What does “Robust” mean?

Back in the days of NT OS/2, one of the things that was absolutely drilled into the development team was robustness.  I even went so far as to write “Robustness” on my whiteboard in 1 foot high letters as a daily reminder.

The team distributed mugs with “INDUSTRIAL STRENGTH” on them (to indicate that NT, unlike previous MS operating systems) needed to be robust enough to work in mission critical environments.

One of the problems with this, of course is that “robustness”, like “policy” and “session” is one of those words that really has no meaning.  Or rather, it has so many meanings that it has no effective meaning.

The problem with “robustness” is that defining what robustness is is situational – the very qualities that define the robustness of a system depend on how and where it’s deployed.  Thus it is meaningless to consider robustness without first describing the scenario. 

I first learned this lesson in college, in my software engineering class (15-413 at Carnegie-Mellon).  When the instructor (whose name is escaping me currently) was discussing the concept of “robust engineering” he gave the following examples.

An ATM needs to be robust (ATM’s were relatively new back then, so this was a ‘trendy’ example).  It would be VERY, VERY bad if an ATM was to drop a transaction – if you withdrew money and the machine crashed after updating your account ledger but before giving you the money, you would lose money.  Even worse, if the machine crashed after giving you the money, but before updating your account ledger, then the bank would be out of money.  So it’s critical that for a given transaction, the ATM not crash.  On the other hand, it’s not a big deal for an ATM to be down for up to days at a time – customers can simply find a new ATM.

On the other hand, the phone network also needs to be robust (this was soon after the AT&T breakup, so once again, it was a ‘trendy’ example).  It’s not a problem if the phone network drops a phone call, because the caller will simply reestablish the phone connection.  Btw, this doesn’t hold true for some calls – for instance the robustness requirements for 911 are different from normal calls due to their critical nature.  On the other hand, it would be disastrous for the phone network to be down for more than a couple of minutes at a time.  Similarly, the land line to my house is externally powered – which means that even if the power grid goes down, I can still use the phone to call for help if I need it.

So which is more robust?  The answer is that they BOTH are, given their operating environments.  The robustness criteria for each of these is orthogonally different – the criteria that define robustness for an ATM are meaningless for a phone network.

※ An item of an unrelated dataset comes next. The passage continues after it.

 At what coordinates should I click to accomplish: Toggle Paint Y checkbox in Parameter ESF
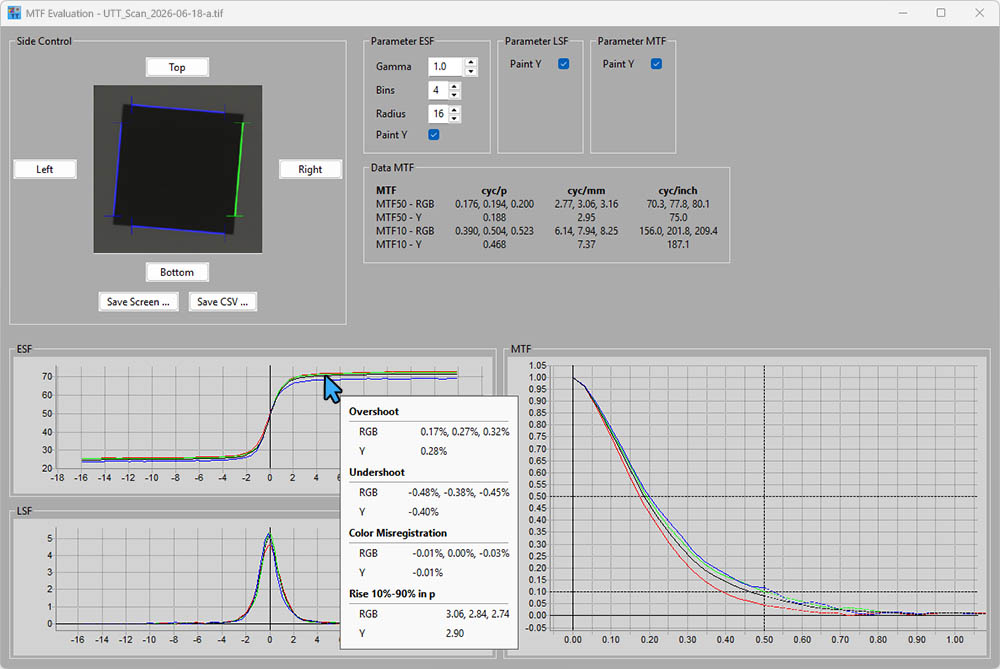pyautogui.click(x=434, y=135)
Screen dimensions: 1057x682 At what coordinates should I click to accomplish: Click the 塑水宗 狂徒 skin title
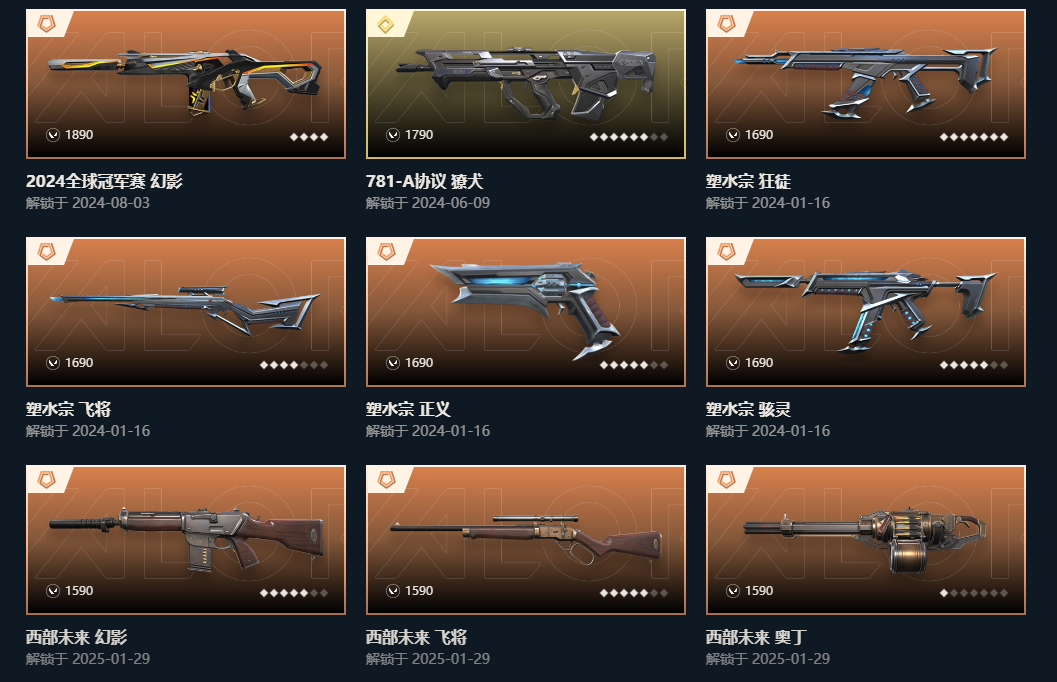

I’m not even sure that there are any universal robustness principals – things like “don’t crash” really are meaningless when you think about them – the reality is that EVERYTHING crashes – my VCR crashes, my stereo crashes, all electronics crashes (given the right circumstances – most (but not all) of the electric appliances in my house don’t work when the power to my house goes away).  Robustness in many ways is like the classic definition of pornography: “I shall not today attempt further to define the kinds of material… but I know it when I see it.”

The last time I tossed out a dilemma like this one (Measuring testers by test metrics doesn’t) I got a smidge of flack for not proposing an alternative mechanism for providing objective measurements of a testers productivity, so I don’t want to leave this discussion without providing a definition for robustness that I think works…

So, after some thought, I came up with this:

A program is robust if, when operating in its expected use scenarios, it does not cause unexpected behaviors.  If the program DOES fail, it will not corrupt its operating data.

I’m not totally happy with that definition, because it seems to be really wishy-washy, but I’ve not come up with anything better.  The caveat (when operating in its expected fashion) is necessary to cover the ATM and the phone network cases above – the ATM’s expected use scenarios involve reliable transactions, but do not involve continual operation, the phone network’s expected use scenarios are just the opposite – they involve continual operation but not reliable transactions (phone calls).  One of the other problems with it is “unexpected behaviors” – that’s almost TOO broad – it covers things like UI glitches that might not properly be considered relevant from a robustness standpoint (but they might – if the application was a rendering application, then rendering issues effect robustness).

The second sentence was added to cover the “don’t force the user to run chkdsk (or fsck) on reboot” aspect – if you DO encounter a failure, you’re system will recover.  There’s even weasel-words in that clause – I’m saying it shouldn’t corrupt “operating data” without defining operating data.  For example,  NTFS considers its filesystem metadata to be operating data, but the users file data isn’t considered to be operating data.  Exchange, on the other hand, considers the users email messages to be its operating data (as well as the metadata).  So the robustness criteria for Exchange (or any other email system) includes the users data, while the robustness criteria for NTFS doesn’t. 

Comments (13)

  1. Anonymous says:

    "So the robustness criteria for Exchange (or any other email system) includes the users data, while the robustness criteria for NTFS doesn’t."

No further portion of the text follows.